In [None]:
from torchvision import transforms
from torch.utils import data
import numpy as np
import argparse
import torch
print(torch.__version__, torch.version.cuda)
from models_mamba_original import vim_tiny_patch16_224_bimambav2_final_pool_mean_abs_pos_embed_with_midclstok_div2
from mamba_lrp.model.vision_mamba import ModifiedVisionMamba
from huggingface_hub import hf_hub_download

## Dataset Loading

In [None]:
DATASET_ROOT = './CUB/DATASET/CUB_200_2011'
DATASET_VALIDATION_RANDOM_SEED = 123
BATCH_SIZE = 8
DATASET_WORK_NUMBER = 8
DATASET_SPLIT_RATIO = 0.8

In [None]:
from DatasetLoader.cub import CUB

trans_train = transforms.Compose([
    # A SCELTA NOSTRA AUGUMENTATION
    # transforms.RandomHorizontalFlip(p=0.5),
    # transforms.RandomRotation(30),
    
    # ATTENZIONE QUA NON DOVREBBE SERIVIRE IL RESIZE (?)
    # transforms.RandomResizedCrop(224, scale=(0.7, 1), ratio=(3/4, 4/3)),
    transforms.Resize((224, 224)),
    transforms.ToTensor(),
    transforms.Normalize(mean=[0.485, 0.456, 0.406],
                         std=[0.229, 0.224, 0.225])
])

trans_test = transforms.Compose([
    # ATTENZIONE QUA NON DOVREBBE SERIVIRE IL RESIZE (?)
    transforms.Resize((224, 224)),
    # transforms.CenterCrop(224),
    transforms.ToTensor(),
    transforms.Normalize(mean=[0.485, 0.456, 0.406],
                         std=[0.229, 0.224, 0.225])
])

# create dataset
train_data = CUB(DATASET_ROOT, 'train', DATASET_SPLIT_RATIO, DATASET_VALIDATION_RANDOM_SEED, transform=trans_train)
valid_data = CUB(DATASET_ROOT, 'valid', DATASET_SPLIT_RATIO, DATASET_VALIDATION_RANDOM_SEED, transform=trans_test)
test_data = CUB(DATASET_ROOT, 'test', 0, 0, transform=trans_test)

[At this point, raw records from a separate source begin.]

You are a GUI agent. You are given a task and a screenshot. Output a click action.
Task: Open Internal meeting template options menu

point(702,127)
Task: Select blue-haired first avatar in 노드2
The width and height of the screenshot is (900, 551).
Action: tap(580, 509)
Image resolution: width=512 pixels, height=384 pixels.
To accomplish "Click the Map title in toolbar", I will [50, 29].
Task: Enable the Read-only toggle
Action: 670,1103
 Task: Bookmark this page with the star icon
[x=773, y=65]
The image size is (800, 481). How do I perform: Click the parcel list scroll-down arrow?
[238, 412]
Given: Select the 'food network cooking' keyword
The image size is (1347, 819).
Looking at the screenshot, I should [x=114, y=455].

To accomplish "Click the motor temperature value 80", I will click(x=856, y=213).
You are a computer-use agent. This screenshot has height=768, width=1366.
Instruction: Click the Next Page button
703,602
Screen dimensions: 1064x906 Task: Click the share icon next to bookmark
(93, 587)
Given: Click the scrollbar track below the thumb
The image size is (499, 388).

print("Train: {}".format(len(train_data)))
print("Valid: {}".format(len(valid_data)))
print("Test: {}".format(len(test_data)))

In [None]:
from matplotlib import pyplot as plt

def imshow(image, label, ax=None, normalize=True):
    """show single along with label on an ax"""
    
    if ax is None:
        fig, ax = plt.subplots()
    image = image.numpy().transpose((1, 2, 0))

    if normalize:
        mean = np.array([0.485, 0.456, 0.406])
        std = np.array([0.229, 0.224, 0.225])
        image = std * image + mean
        image = np.clip(image, 0, 1)

    ax.imshow(image)
    ax.spines['top'].set_visible(False)
    ax.spines['right'].set_visible(False)
    ax.spines['left'].set_visible(False)
    ax.spines['bottom'].set_visible(False)
    ax.tick_params(axis='both', length=0)
    ax.set_xticklabels('')
    ax.set_yticklabels('')
    ax.set_title(label)

    return ax


def show_samples(images, labels, nrows=2, ncols=3, title=None, normalize=True):
    """ show multiple samples

    args:
        nrows (int, optional): number of row
        ncols (int, optional): number of column
        title (str, optional): title.
        normalize (bool, optional): whether the images are normalized
    """
    fig, axes = plt.subplots(nrows, ncols, facecolor='#ffffff', dpi=100)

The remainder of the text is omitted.